Prompt = Your response should consist solely of the lines from the one containing "Instruction: Click the Focus Cell icon" through the end of the data, copied exactly.

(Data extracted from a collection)
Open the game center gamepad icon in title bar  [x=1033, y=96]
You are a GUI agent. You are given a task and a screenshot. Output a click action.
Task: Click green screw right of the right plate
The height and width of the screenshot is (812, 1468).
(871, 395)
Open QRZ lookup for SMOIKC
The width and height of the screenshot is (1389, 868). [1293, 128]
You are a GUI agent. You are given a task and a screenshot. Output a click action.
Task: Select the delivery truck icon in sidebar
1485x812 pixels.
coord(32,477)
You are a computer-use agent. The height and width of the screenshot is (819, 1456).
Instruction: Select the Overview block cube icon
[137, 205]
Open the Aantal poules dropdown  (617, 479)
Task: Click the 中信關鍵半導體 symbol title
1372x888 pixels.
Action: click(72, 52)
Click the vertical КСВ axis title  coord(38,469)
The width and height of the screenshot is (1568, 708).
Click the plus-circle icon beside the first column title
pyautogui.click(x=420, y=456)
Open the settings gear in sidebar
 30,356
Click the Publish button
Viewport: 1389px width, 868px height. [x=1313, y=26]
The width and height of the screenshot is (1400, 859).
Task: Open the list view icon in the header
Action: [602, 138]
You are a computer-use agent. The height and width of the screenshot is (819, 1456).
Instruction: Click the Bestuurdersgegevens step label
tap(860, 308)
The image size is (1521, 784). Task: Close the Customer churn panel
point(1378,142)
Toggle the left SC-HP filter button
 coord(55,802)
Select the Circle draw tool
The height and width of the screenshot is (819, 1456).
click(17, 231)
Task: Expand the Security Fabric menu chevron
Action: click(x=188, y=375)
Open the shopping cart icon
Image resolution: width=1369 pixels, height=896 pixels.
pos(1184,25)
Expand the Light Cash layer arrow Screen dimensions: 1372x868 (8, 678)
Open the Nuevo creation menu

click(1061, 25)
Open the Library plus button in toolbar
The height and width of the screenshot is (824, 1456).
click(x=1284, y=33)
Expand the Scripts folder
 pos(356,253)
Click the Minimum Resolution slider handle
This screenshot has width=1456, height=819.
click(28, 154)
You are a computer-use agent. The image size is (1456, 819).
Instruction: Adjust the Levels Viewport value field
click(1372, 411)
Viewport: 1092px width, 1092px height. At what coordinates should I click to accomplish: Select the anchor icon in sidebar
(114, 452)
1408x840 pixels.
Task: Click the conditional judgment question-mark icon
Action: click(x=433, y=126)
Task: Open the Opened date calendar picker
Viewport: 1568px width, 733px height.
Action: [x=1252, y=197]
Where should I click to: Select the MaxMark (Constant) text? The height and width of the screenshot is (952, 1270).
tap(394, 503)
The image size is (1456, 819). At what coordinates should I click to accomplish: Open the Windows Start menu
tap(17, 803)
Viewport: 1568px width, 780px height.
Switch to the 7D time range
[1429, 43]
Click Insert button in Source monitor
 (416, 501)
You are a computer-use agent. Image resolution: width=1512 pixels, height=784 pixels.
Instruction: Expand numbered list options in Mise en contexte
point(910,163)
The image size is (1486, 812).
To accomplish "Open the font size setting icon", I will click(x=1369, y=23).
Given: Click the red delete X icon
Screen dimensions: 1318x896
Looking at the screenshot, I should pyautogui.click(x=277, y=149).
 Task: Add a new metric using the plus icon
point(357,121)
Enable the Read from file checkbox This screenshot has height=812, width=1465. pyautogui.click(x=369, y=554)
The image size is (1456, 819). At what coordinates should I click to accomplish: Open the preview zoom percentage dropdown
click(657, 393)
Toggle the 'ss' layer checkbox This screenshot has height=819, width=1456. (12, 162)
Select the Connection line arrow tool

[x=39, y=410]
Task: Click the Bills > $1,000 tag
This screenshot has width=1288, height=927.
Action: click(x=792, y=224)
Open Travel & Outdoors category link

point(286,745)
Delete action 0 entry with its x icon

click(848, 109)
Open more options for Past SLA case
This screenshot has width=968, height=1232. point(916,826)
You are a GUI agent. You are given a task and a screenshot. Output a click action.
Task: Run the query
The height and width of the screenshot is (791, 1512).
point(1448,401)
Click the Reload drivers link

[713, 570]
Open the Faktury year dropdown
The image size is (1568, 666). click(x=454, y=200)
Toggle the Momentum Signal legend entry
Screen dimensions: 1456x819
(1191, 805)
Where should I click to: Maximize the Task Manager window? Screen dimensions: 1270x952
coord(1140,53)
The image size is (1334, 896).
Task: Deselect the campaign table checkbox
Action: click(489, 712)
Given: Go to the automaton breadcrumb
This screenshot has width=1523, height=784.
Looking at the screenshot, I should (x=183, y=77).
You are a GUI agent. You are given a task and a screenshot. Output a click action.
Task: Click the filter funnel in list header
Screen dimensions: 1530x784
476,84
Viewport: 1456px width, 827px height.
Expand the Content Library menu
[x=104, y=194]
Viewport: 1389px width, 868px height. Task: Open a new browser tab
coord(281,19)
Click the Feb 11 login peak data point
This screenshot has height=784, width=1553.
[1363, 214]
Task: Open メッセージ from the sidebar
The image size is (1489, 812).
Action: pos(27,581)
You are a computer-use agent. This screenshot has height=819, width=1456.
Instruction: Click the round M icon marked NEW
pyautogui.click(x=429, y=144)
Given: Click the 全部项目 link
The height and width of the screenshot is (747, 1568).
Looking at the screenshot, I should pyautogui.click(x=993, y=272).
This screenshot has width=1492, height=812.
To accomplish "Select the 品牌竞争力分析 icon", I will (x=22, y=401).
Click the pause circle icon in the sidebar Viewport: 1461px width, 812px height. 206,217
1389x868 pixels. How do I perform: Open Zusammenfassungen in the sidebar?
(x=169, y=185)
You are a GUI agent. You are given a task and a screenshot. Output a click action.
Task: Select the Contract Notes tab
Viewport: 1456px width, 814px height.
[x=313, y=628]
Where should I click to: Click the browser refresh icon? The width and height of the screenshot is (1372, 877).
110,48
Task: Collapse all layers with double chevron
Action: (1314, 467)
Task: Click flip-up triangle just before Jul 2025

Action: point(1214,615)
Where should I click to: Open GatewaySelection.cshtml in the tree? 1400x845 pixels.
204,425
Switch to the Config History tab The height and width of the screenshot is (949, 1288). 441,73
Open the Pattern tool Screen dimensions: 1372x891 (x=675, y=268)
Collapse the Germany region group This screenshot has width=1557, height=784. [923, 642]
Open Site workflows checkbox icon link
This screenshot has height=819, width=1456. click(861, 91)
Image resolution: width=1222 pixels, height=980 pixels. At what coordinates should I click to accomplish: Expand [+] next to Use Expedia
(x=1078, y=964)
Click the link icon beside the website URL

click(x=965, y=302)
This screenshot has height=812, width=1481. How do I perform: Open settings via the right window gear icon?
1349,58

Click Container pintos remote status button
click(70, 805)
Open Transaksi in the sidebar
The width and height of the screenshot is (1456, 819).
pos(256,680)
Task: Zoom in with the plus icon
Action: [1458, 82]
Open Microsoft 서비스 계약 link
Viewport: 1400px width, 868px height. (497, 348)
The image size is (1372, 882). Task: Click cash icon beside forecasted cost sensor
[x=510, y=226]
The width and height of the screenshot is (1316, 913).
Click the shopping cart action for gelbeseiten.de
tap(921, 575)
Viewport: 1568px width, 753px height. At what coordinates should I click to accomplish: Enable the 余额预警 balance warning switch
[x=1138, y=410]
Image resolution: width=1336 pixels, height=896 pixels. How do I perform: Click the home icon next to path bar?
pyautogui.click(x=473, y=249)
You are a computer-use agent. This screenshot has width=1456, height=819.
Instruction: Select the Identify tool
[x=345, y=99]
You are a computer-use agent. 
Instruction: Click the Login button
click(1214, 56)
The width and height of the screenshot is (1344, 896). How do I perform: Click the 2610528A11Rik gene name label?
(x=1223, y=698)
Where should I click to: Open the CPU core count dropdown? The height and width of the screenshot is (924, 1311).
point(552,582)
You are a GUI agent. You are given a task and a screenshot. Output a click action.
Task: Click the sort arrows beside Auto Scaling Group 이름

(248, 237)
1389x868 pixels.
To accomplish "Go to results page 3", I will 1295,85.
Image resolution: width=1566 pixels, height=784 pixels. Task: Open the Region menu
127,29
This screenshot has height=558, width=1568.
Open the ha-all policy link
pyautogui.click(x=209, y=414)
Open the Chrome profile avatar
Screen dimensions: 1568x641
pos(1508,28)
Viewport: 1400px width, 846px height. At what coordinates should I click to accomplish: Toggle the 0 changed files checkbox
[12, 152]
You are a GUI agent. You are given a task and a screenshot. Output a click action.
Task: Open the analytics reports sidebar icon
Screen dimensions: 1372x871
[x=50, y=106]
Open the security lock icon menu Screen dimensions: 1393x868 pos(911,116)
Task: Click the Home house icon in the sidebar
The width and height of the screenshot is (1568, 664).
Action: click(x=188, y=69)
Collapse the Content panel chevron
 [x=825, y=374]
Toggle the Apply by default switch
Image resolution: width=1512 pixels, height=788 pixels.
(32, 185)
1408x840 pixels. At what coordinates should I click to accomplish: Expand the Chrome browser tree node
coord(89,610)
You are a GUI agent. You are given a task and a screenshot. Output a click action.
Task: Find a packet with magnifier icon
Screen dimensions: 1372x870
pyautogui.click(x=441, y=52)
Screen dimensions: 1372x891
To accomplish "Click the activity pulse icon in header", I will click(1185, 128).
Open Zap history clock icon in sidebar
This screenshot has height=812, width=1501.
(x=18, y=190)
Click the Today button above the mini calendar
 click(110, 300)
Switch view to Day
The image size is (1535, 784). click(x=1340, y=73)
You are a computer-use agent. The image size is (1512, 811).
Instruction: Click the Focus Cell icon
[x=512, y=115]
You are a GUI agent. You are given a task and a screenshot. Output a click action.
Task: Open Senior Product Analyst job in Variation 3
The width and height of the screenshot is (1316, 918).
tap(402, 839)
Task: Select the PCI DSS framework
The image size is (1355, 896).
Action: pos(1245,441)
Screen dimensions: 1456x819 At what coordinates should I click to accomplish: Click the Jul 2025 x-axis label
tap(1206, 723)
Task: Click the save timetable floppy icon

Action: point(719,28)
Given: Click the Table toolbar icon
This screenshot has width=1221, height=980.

Response for this exercise =
Instruction: Click the Focus Cell icon
[x=512, y=115]
You are a GUI agent. You are given a task and a screenshot. Output a click action.
Task: Open Senior Product Analyst job in Variation 3
The width and height of the screenshot is (1316, 918).
tap(402, 839)
Task: Select the PCI DSS framework
The image size is (1355, 896).
Action: pos(1245,441)
Screen dimensions: 1456x819 At what coordinates should I click to accomplish: Click the Jul 2025 x-axis label
tap(1206, 723)
Task: Click the save timetable floppy icon

Action: point(719,28)
Given: Click the Table toolbar icon
This screenshot has width=1221, height=980.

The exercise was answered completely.